I have a question that I’m hoping someone can explain. For my daily commute to school I have a single gear bike that I ride. Recently it’s been insanely cold here (Detroit) and I’ve noticed something odd. Whenever the temperature is below 0F, the gear on my bike occasionally fails and leaves me pedaling without driving the wheel. This has only happened on days that it is extremely cold. One day last week I ended up having to walk the bike the last 1/4 of my trip because the gear just wouldn’t drive the wheel, but on the way home the temp had risen to about 10F and I had no trouble pedaling.

Does anyone have any clue why this might be happening? It’s driving me nuts.

Metal contracts when it is cold, my guess is that you have a gear that is a little close for comfort, meaning chain is just a little lose for the gearing. Do you have horizontal drops? If so, pull back the wheel to tighten the adjustment. I’d guess you have vertical, & you are rolling what you got for your gearing.

A chain tensioner would fix it.

I have a MTB with vertical that I can do without a chain tensioner, 42x18 I think. I drop a chain every now & then.
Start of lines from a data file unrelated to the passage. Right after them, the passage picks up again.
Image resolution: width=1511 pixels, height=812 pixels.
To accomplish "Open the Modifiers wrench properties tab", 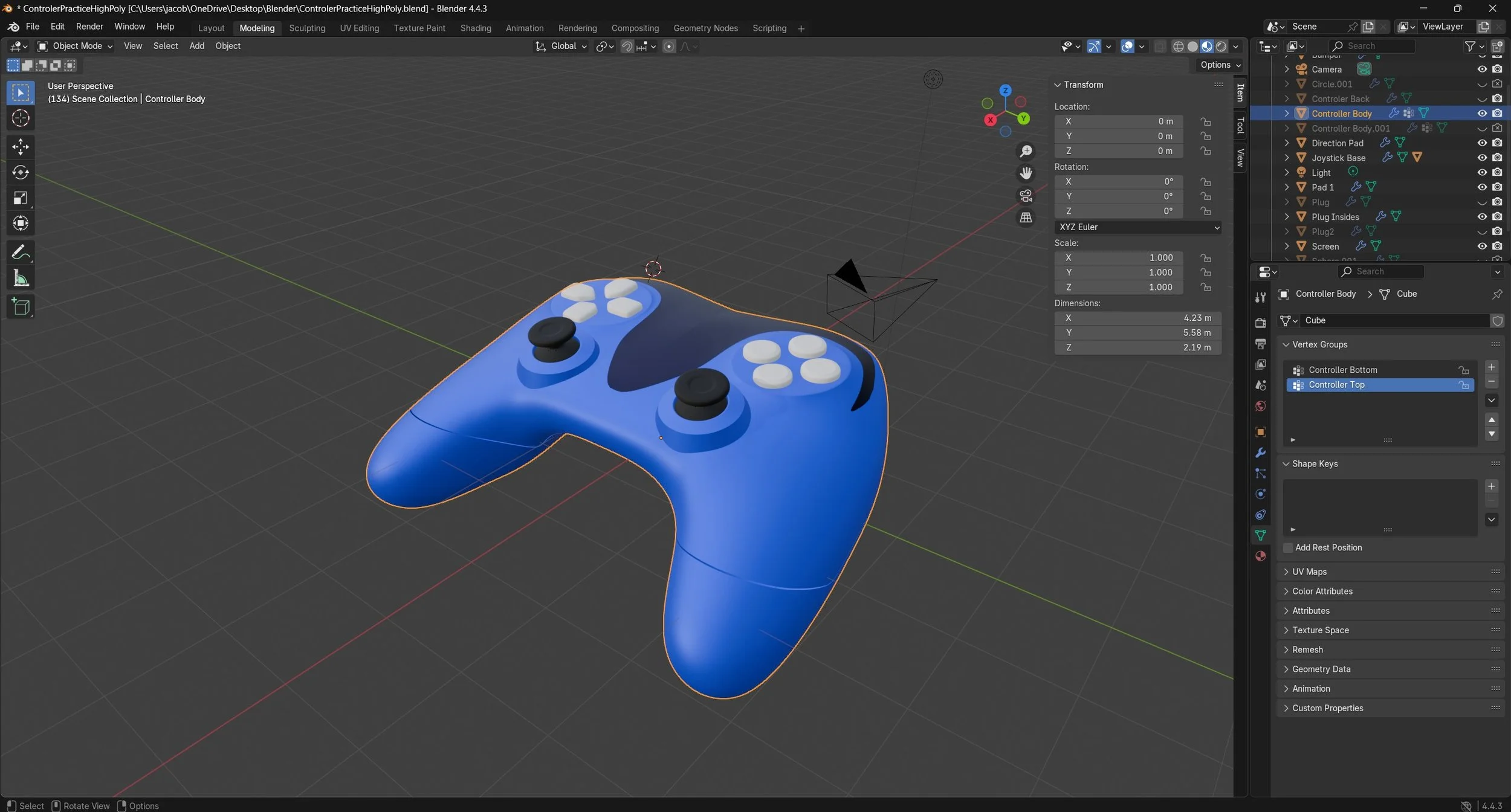I will [x=1260, y=453].
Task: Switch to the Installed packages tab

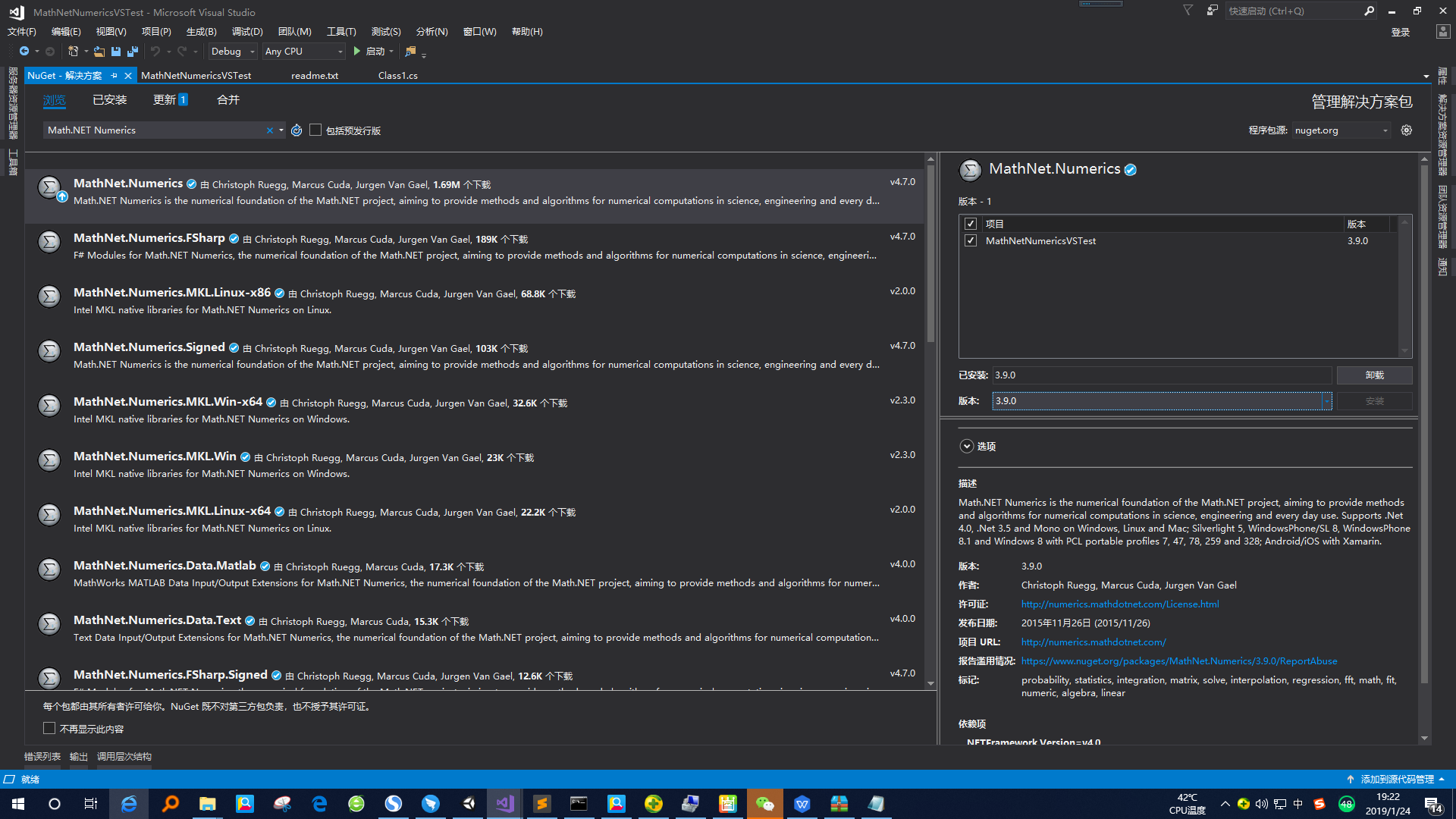Action: pos(110,100)
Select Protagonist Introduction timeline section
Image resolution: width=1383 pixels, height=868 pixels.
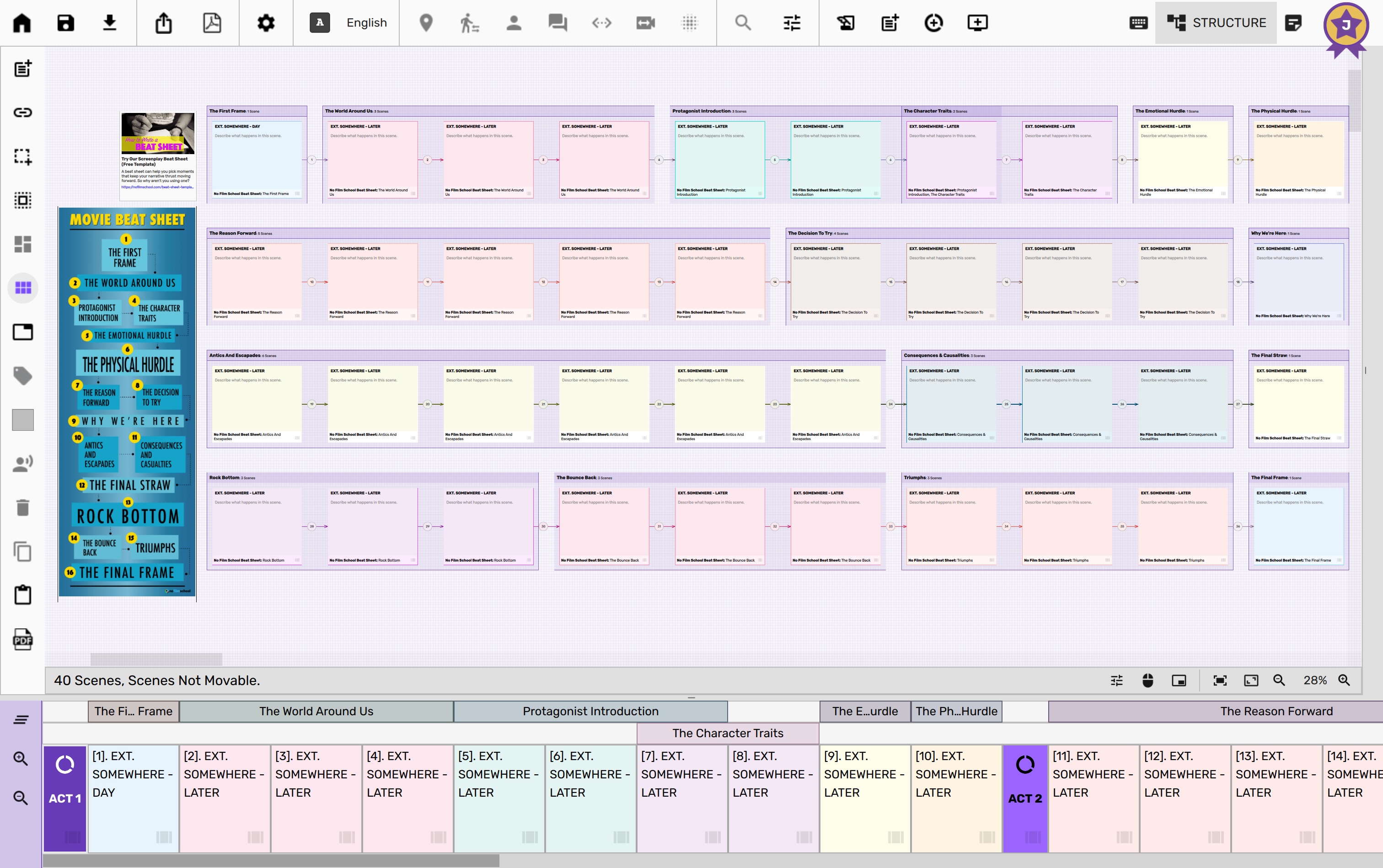point(590,711)
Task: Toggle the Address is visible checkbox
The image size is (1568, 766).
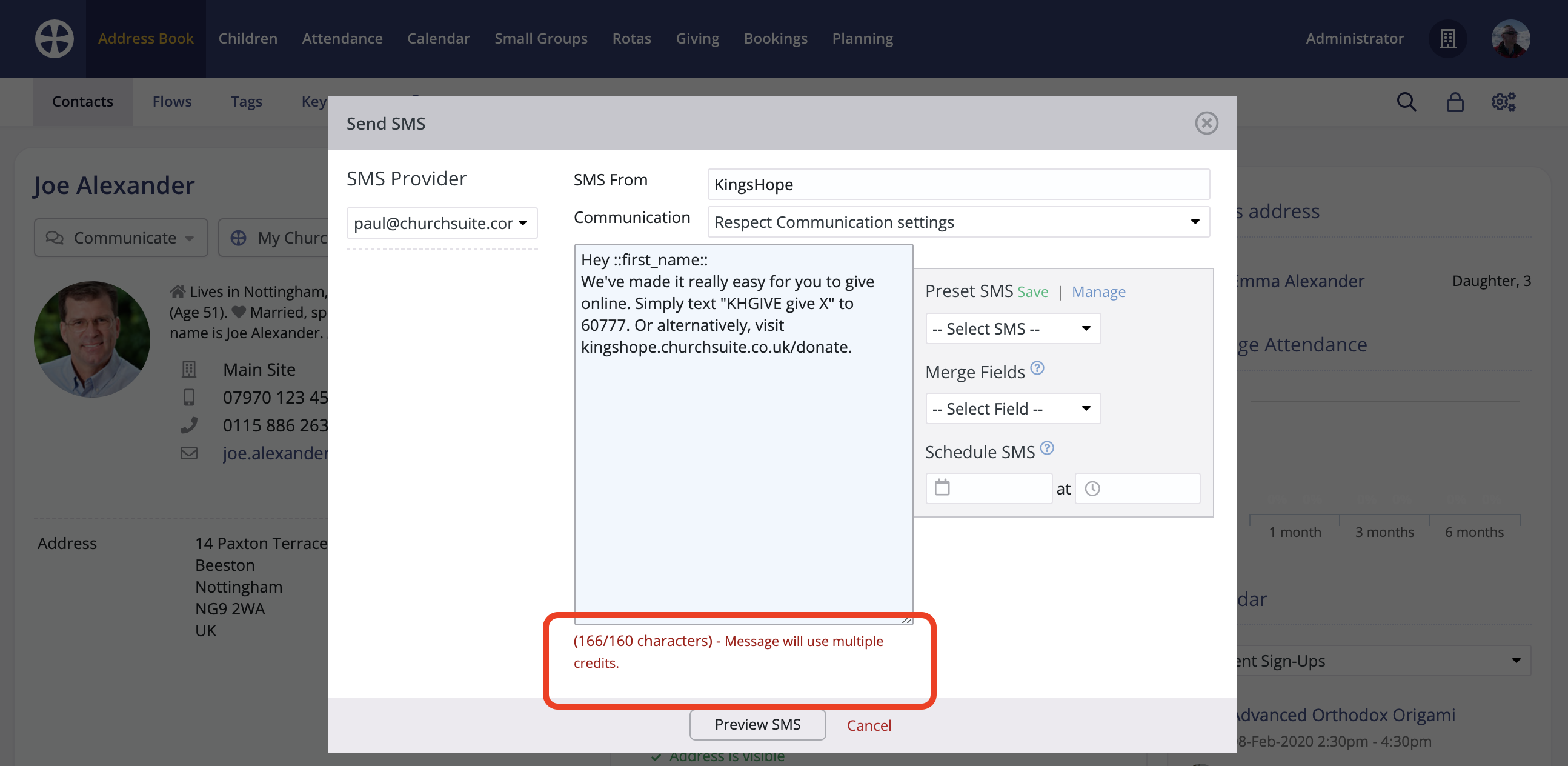Action: (656, 756)
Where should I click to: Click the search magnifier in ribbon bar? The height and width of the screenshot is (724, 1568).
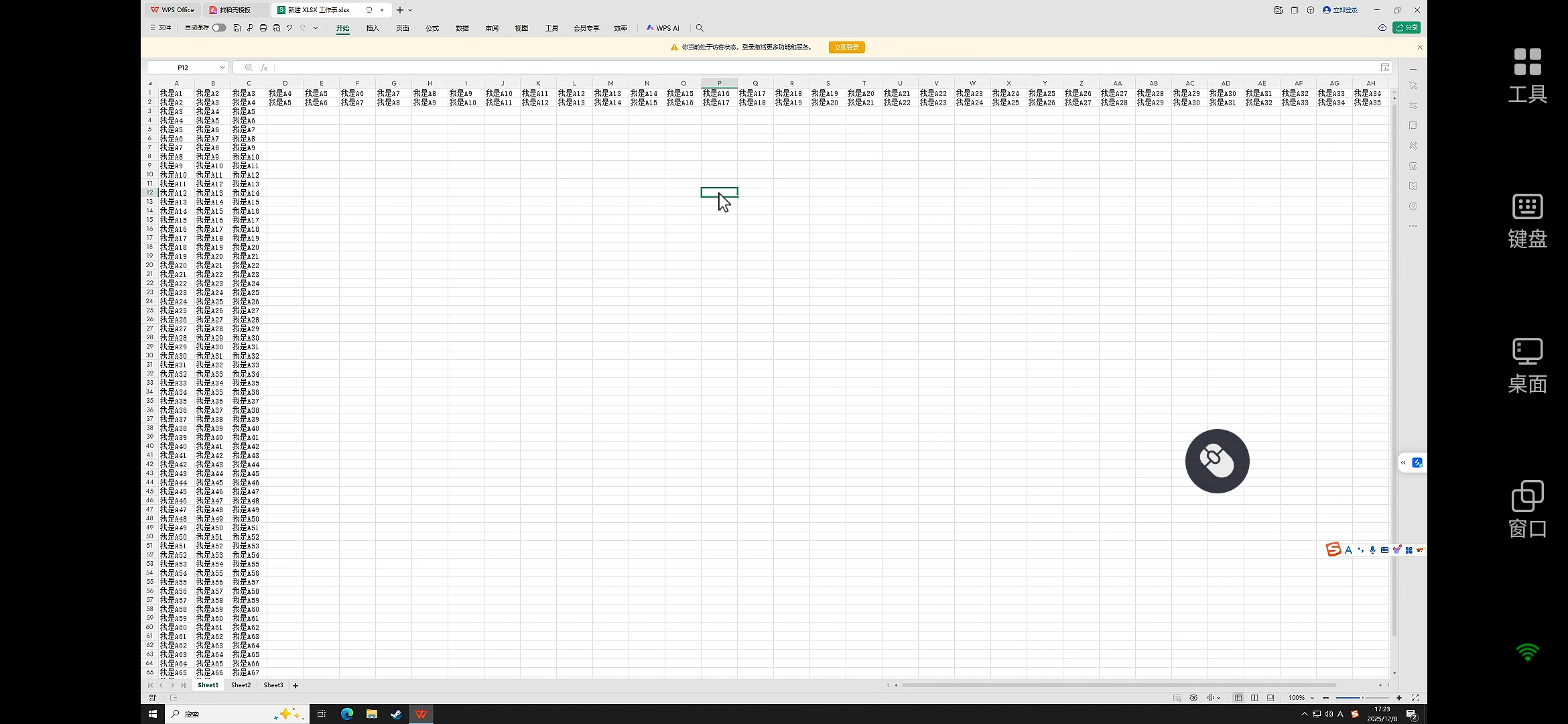coord(700,28)
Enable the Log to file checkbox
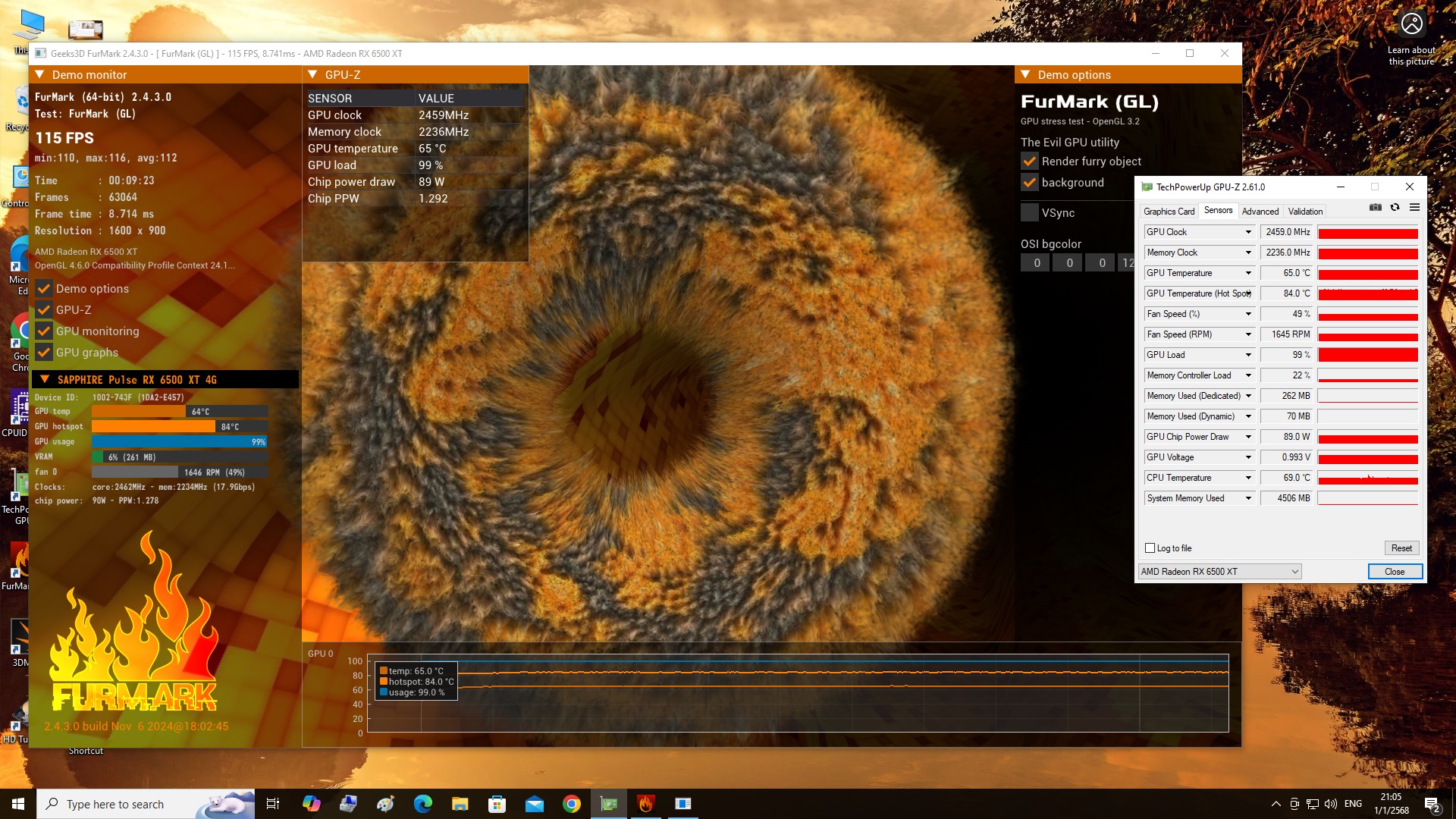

If your bike is not fixed gear, and you can coast, then you have pawls and teeth in a freewheel mechanism (depending on how your bike is set up, in your cassette hub or in your freewheeling single gear). In very cold temps, the grease hardens and prevents the pawls from engaging the hub. Result: you can pedal, but the bike goes nowhere.

Edit:
Solution for the extreme cold: use a solvent and remove all the grease. Replace grease with oil (and oil frequently during the winter; oil creeps out eventually, but the extreme cold slows this process, depending on the temps and on the viscosity of the oil). When the temps consistently climb back up, replace the grease, ride and maintain normally.

Greg @ dsw

Sounds like I have my answer. Anything I can do about this or should I just deal with it on the few days it gets that cold?

see my edit …

Thanks! This question has been on my mind every time I’ve ridden recently. Now I can stop worrying about this and pay more attention to dodging cars.

Glad to help.

You’re a stud in you ride in 0 deg.F temps, my limit seems to be about 20F !

I know canadian degrees are warmer than american degrees. eg. 32 here is 0 up there. Maybe there’s another nationality of degrees he’s referring to.

I have absolutely no idea if my bike works below 40.

If your bike is not fixed gear, and you can coast, then you have pawls and teeth in a freewheel mechanism (depending on how your bike is set up, in your cassette hub or in your freewheeling single gear). In very cold temps, the grease hardens and prevents the pawls from engaging the hub. Result: you can pedal, but the bike goes nowhere.

Edit:
Solution for the extreme cold: use a solvent and remove all the grease. Replace grease with oil (and oil frequently during the winter; oil creeps out eventually, but the extreme cold slows this process, depending on the temps and on the viscosity of the oil). When the temps consistently climb back up, replace the grease, ride and maintain normally.

Greg @ dsw

^^^^This.

Also, if your rear wheel has a “flip-flop” hub, consider using the fixed gear during really cold days.

Or water got in the freewheel /cassette and freezes up. With temps you suggest it would probably happen warmer than your temps, so I side with the grease logic. I had that happen to me a couple times with the cross bike in cold weather, darn power washers.